■ Problem requirements: Can you gather every line from the items below that contains the string "width", copying each one in full? Case counts.

■ Records for this task:
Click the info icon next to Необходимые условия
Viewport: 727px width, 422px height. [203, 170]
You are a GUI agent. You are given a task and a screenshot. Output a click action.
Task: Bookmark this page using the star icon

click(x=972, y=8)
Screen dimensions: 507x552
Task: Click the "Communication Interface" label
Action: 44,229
* * *
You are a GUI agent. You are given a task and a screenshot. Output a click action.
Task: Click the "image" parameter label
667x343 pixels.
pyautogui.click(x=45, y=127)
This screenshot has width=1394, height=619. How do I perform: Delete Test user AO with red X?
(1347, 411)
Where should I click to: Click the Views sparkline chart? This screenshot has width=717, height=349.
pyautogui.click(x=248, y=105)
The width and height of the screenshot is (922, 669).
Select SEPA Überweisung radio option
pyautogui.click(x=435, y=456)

■ The answer:
Viewport: 727px width, 422px height. [203, 170]
This screenshot has width=1394, height=619. How do I perform: Delete Test user AO with red X?
Where should I click to: Click the Views sparkline chart? This screenshot has width=717, height=349.
The width and height of the screenshot is (922, 669).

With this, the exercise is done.